● **Exercise**
Transcribe exactly, and only, the lines that run from the one containing "Open Invoice Center under Finance" through the end of the records.

____ Records provided

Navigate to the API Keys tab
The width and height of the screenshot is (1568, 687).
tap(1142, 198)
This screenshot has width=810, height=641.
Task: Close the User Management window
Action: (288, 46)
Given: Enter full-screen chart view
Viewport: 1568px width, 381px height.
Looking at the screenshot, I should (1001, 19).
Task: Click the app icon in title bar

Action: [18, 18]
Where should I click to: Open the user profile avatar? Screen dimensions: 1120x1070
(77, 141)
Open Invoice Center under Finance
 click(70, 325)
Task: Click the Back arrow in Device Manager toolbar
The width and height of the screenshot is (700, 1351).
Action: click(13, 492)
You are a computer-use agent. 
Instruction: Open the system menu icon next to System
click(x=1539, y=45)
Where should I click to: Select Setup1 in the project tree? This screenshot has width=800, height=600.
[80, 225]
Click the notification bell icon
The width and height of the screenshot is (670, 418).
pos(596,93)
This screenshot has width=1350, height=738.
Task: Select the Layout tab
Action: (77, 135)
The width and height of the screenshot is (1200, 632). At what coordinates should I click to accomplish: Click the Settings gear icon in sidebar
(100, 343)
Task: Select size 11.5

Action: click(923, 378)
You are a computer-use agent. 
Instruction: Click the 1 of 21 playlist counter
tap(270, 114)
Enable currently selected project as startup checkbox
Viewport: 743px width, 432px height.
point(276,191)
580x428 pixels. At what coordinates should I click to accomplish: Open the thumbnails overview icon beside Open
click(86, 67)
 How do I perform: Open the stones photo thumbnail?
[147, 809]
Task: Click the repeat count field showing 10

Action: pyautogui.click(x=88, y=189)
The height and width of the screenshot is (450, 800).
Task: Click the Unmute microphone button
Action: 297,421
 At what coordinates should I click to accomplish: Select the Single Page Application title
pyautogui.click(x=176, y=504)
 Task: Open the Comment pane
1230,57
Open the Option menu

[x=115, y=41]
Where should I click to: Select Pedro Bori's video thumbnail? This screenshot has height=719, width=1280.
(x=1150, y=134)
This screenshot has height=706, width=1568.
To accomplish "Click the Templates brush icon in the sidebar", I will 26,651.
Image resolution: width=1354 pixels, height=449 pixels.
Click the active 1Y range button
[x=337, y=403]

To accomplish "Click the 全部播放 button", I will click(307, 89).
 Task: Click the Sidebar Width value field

________

● **Result of the exercise**
Open Invoice Center under Finance
 click(70, 325)
Task: Click the Back arrow in Device Manager toolbar
The width and height of the screenshot is (700, 1351).
Action: click(13, 492)
You are a computer-use agent. 
Instruction: Open the system menu icon next to System
click(x=1539, y=45)
Where should I click to: Select Setup1 in the project tree? This screenshot has width=800, height=600.
[80, 225]
Click the notification bell icon
The width and height of the screenshot is (670, 418).
pos(596,93)
This screenshot has width=1350, height=738.
Task: Select the Layout tab
Action: (77, 135)
The width and height of the screenshot is (1200, 632). At what coordinates should I click to accomplish: Click the Settings gear icon in sidebar
(100, 343)
Task: Select size 11.5

Action: click(923, 378)
You are a computer-use agent. 
Instruction: Click the 1 of 21 playlist counter
tap(270, 114)
Enable currently selected project as startup checkbox
Viewport: 743px width, 432px height.
point(276,191)
580x428 pixels. At what coordinates should I click to accomplish: Open the thumbnails overview icon beside Open
click(86, 67)
 How do I perform: Open the stones photo thumbnail?
[147, 809]
Task: Click the repeat count field showing 10

Action: pyautogui.click(x=88, y=189)
The height and width of the screenshot is (450, 800).
Task: Click the Unmute microphone button
Action: 297,421
 At what coordinates should I click to accomplish: Select the Single Page Application title
pyautogui.click(x=176, y=504)
 Task: Open the Comment pane
1230,57
Open the Option menu

[x=115, y=41]
Where should I click to: Select Pedro Bori's video thumbnail? This screenshot has height=719, width=1280.
(x=1150, y=134)
This screenshot has height=706, width=1568.
To accomplish "Click the Templates brush icon in the sidebar", I will 26,651.
Image resolution: width=1354 pixels, height=449 pixels.
Click the active 1Y range button
[x=337, y=403]

To accomplish "Click the 全部播放 button", I will click(307, 89).
 Task: Click the Sidebar Width value field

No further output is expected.